Software Safety for Next-Generation Vehicles

A $2 million, four-year project is underway with General Motors Canada (GM Canada) to develop software methods and tools to help ensure the safety and reliability of autonomous and electrified vehicles. The university-industry R&D collaboration is funded by the Natural Sciences and Engineering Research Council of Canada (NSERC), Ontario Centres of Excellence and GM Canada. The academic team includes McSCert professors Mark Lawford, Tom Maibaum and Alan Wassyng, as well as University of Toronto Computer Science Professor Marsha Chechik.

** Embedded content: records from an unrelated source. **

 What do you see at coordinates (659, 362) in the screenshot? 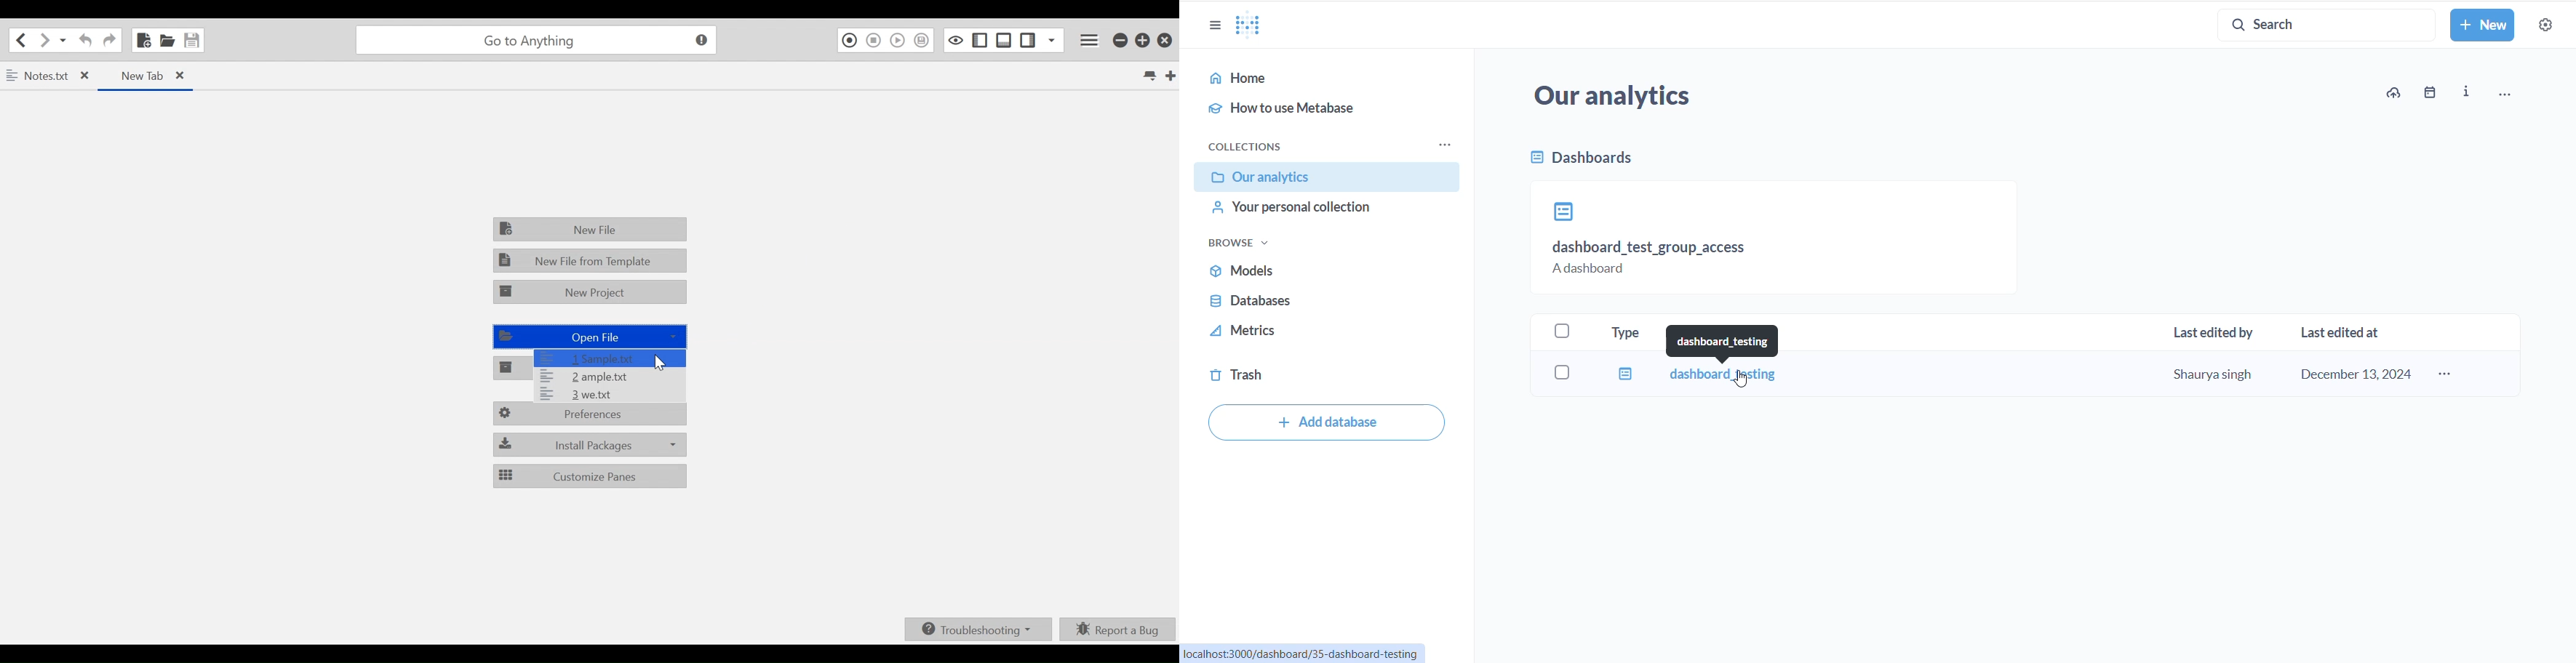
I see `Cursor` at bounding box center [659, 362].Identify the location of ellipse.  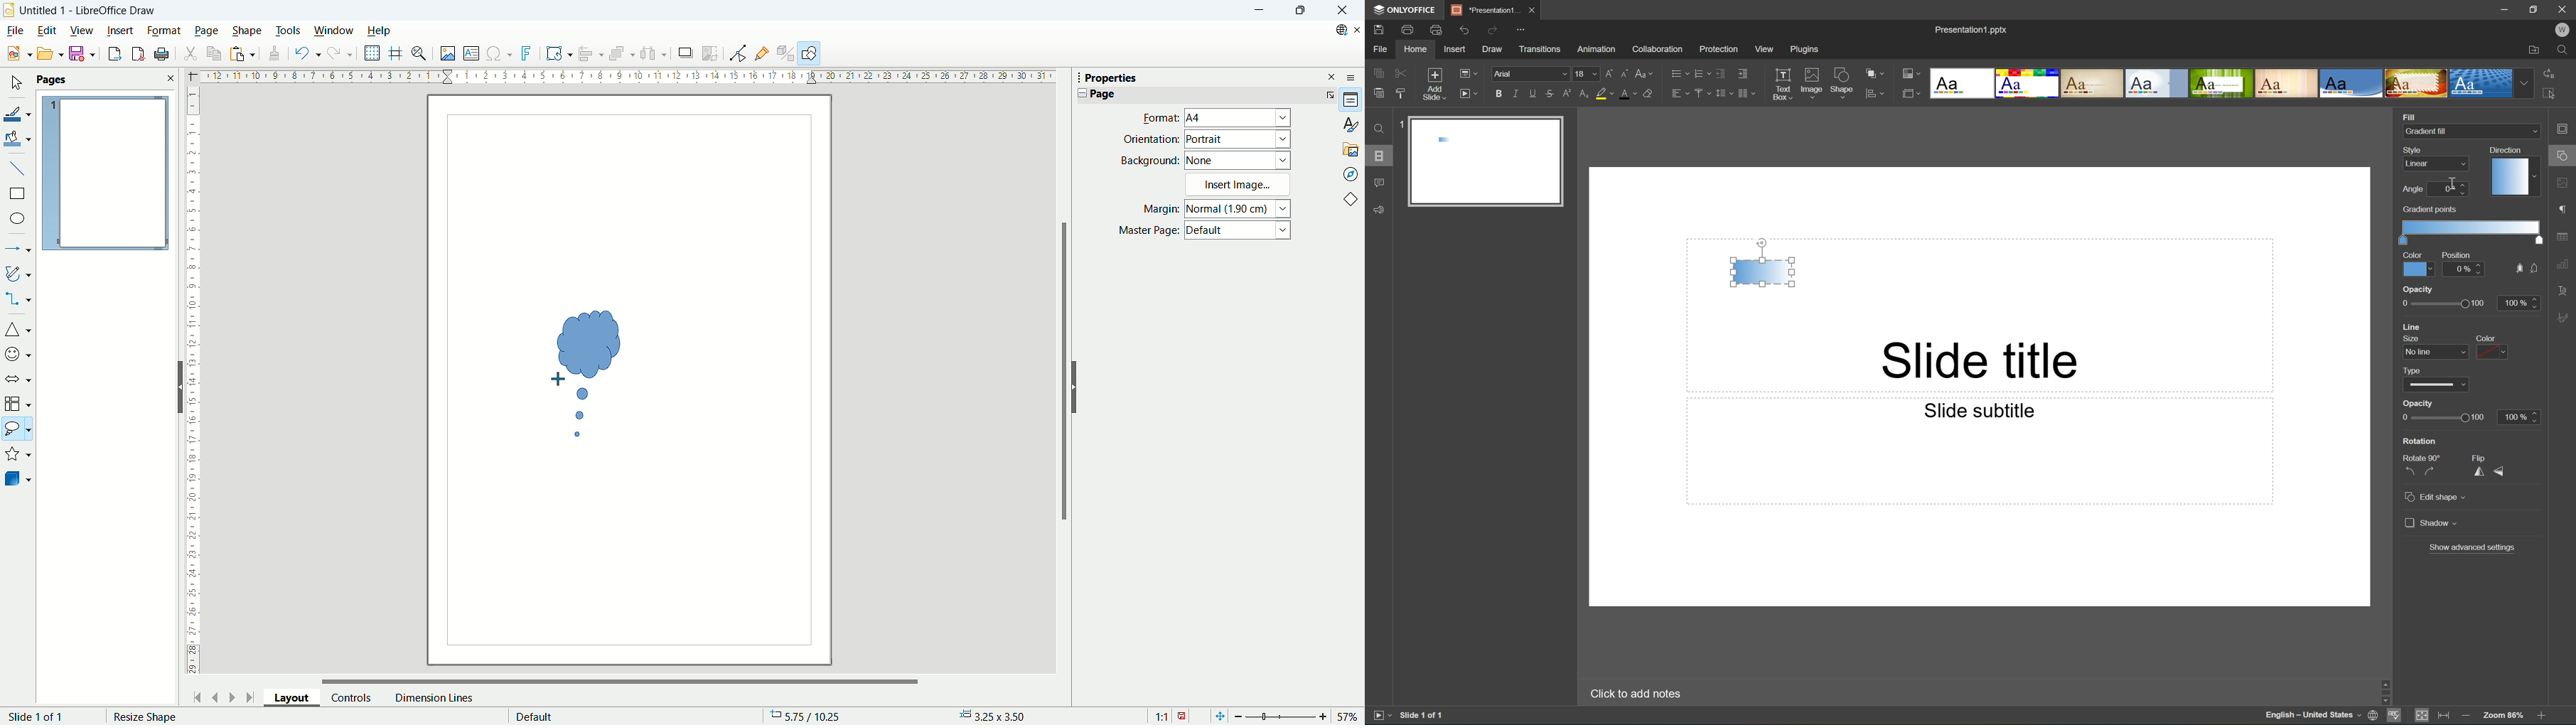
(18, 220). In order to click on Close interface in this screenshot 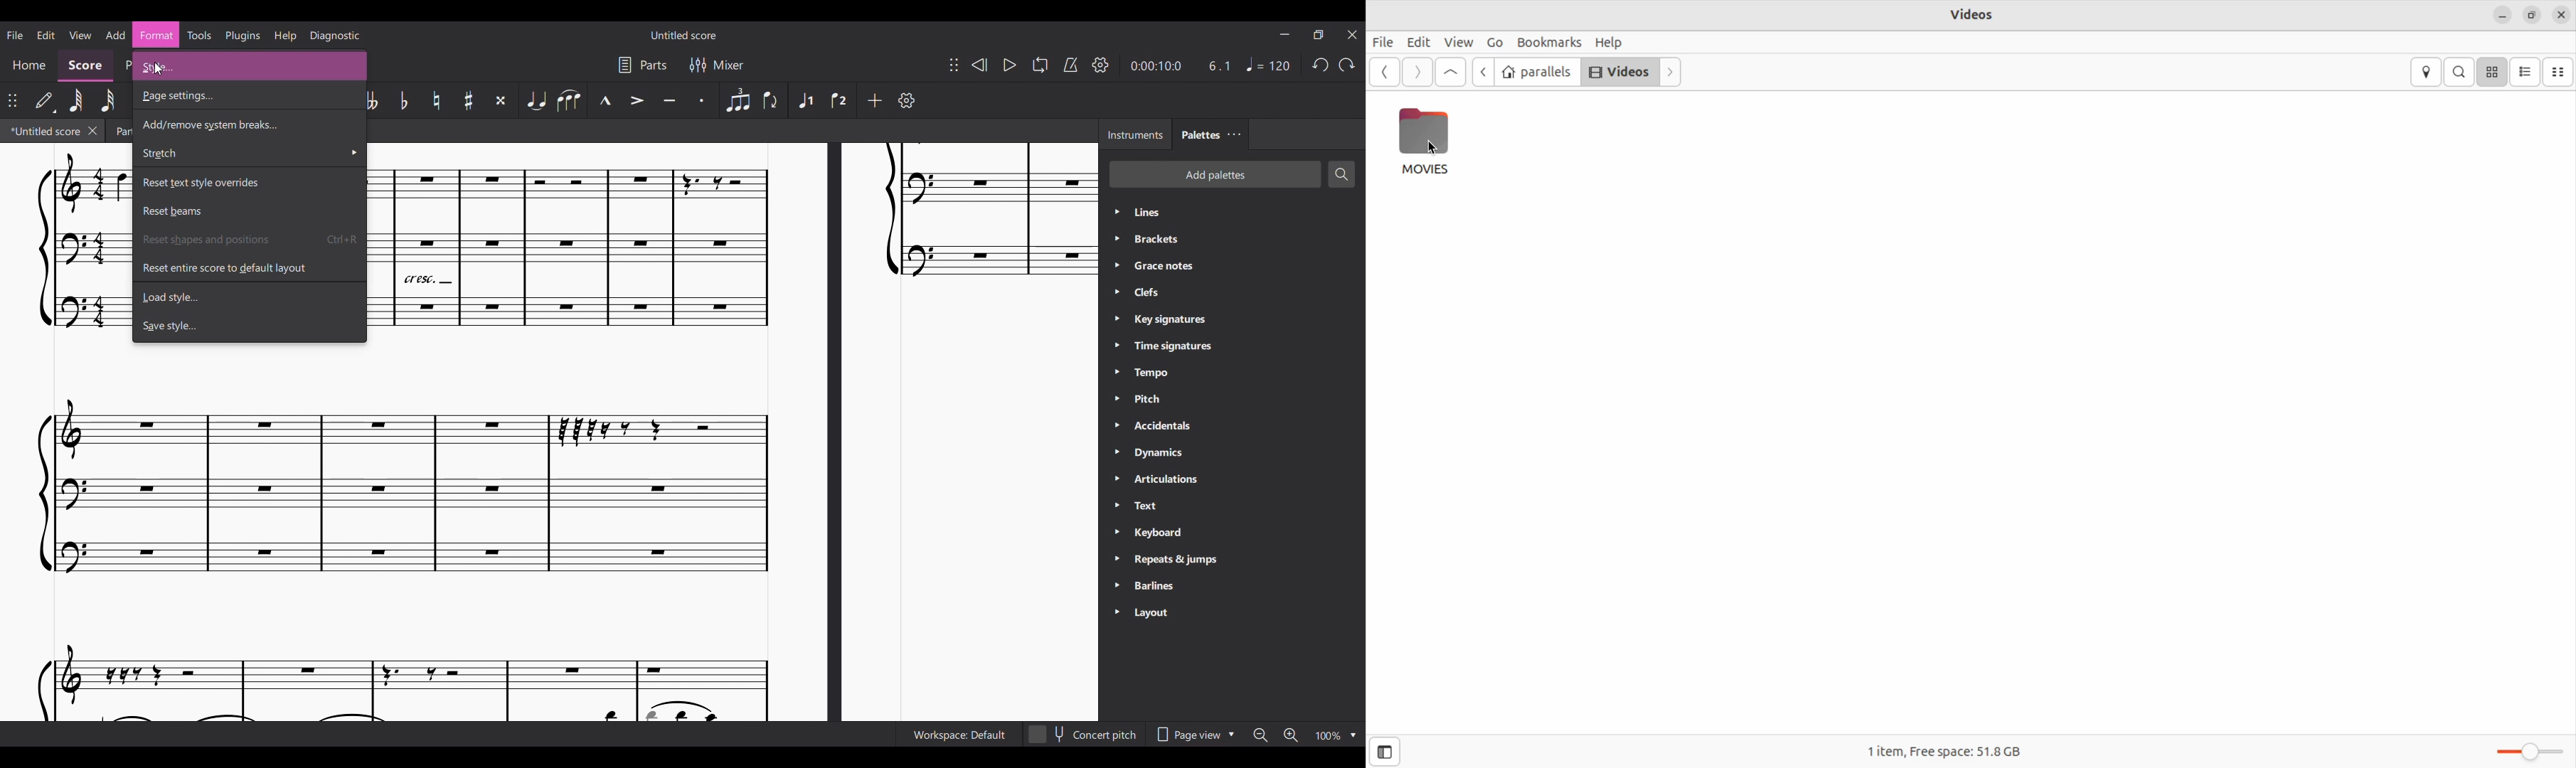, I will do `click(1352, 35)`.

With the addition of software-enabled hybrid powertrains and Advanced Driver Assistance Systems, the system design and safety processes associated with the development of software technologies for vehicles have had a corresponding increase in required effort, difficulty and cost. GM Canada’s goal is to be at the forefront of establishing model management-based techniques to address software safety and compliance with standards, and to thereby improve industry practice.


McSCert is developing software methods and tools to help ensure safety for new GM Canada products and to reduce the time and cost associated with software safety activities. This work includes modelling design and safety artefacts and their relationships with the safety case, the complete argument demonstrating the functional safety of the system. The team is also developing methods to help GM engineers determine the impact of a design change on the safety case. From there, engineers can determine which parts of the safety case can be appropriately reused.

Training of Highly Qualified Personnel

It is expected that over 20 graduate students post-doctoral fellows, research engineers and research scientists will receive advanced training in functional safety, model management and system and software design. Our HQP will review industrial system design and safety processes and will apply the latest research developments on hazard analysis, safety assurance case templates and model management to demonstrate the effectiveness of their research, learn its limitations and motivate further improvements.